Given request a:
Write out the part of the Swift GRB data problem that opens with the words containing "For example, for" and closes with "ID) and .txt.", word for word.
----------------
Problem Part A

Consider the following web-page address https://cdslaborg.github.io/DataRepos_SwiftBat/index.html. This is an data table (in HTML language) containing data from the NASA Swift satellite. Each row in this table represents information about a Gamma-Ray Burst (GRB) detection that Swift has made in the past years. Now, corresponding to each of the event IDs, there might exist files that contain some attributes of these events which we wish to plot and understand their behavior against each other.

For example, for the first event in this table, GRB170406x (00745966), there is a data file which is hidden in a directory on https://cdslaborg.github.io/DataRepos_SwiftBat/ep_flu/GRB00745966_ep_flu.txt. Notice how the event ID (inside paratheses) is inserted into the web address. Now, for each event in the GRB event table, there might exist one such text file hidden on the web directory beginning with https://cdslaborg.github.io/DataRepos_SwiftBat/ep_flu/ (followed by the GRB’s ID) and .txt.
----------------
Given request b:
Lay out the part of the listing that opens with the line containing "The image size is (227, 275)." and closes with the line containing "Click the BNB" as a JSON list of strings, one string per line, leaving out blank lines.

Item coordinate data:
----------------
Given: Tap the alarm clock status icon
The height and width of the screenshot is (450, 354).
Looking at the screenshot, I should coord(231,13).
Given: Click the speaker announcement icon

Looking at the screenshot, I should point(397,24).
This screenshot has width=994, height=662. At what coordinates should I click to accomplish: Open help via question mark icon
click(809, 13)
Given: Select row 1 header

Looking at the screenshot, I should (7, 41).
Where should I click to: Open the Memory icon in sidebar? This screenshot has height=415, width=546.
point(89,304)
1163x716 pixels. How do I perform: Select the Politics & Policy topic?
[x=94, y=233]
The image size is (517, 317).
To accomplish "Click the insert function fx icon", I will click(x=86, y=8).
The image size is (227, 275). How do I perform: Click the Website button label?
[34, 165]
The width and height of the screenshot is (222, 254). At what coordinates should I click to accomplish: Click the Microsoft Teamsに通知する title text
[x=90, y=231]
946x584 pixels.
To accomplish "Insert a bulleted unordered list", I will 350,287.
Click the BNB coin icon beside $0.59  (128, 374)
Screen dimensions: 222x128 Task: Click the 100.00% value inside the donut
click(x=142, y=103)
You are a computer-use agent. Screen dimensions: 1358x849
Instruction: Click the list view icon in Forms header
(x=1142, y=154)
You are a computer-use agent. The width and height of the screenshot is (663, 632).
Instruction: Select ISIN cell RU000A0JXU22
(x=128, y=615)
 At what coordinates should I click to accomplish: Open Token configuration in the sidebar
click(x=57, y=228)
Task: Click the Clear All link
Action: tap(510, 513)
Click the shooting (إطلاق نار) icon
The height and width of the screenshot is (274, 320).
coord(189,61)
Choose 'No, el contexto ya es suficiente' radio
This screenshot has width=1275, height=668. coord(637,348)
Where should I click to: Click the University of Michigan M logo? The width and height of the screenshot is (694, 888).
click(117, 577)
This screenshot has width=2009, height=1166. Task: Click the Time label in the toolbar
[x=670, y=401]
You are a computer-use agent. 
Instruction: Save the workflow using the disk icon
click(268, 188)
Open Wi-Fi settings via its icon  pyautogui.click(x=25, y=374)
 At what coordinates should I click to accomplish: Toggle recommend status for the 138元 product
----------------
Full answer a:
For example, for the first event in this table, GRB170406x (00745966), there is a data file which is hidden in a directory on https://cdslaborg.github.io/DataRepos_SwiftBat/ep_flu/GRB00745966_ep_flu.txt. Notice how the event ID (inside paratheses) is inserted into the web address. Now, for each event in the GRB event table, there might exist one such text file hidden on the web directory beginning with https://cdslaborg.github.io/DataRepos_SwiftBat/ep_flu/ (followed by the GRB’s ID) and .txt.

Full answer b:
[
  "The image size is (227, 275). How do I perform: Click the Website button label?",
  "[34, 165]",
  "The width and height of the screenshot is (222, 254). At what coordinates should I click to accomplish: Click the Microsoft Teamsに通知する title text",
  "[x=90, y=231]",
  "946x584 pixels.",
  "To accomplish \"Insert a bulleted unordered list\", I will 350,287.",
  "Click the BNB coin icon beside $0.59  (128, 374)"
]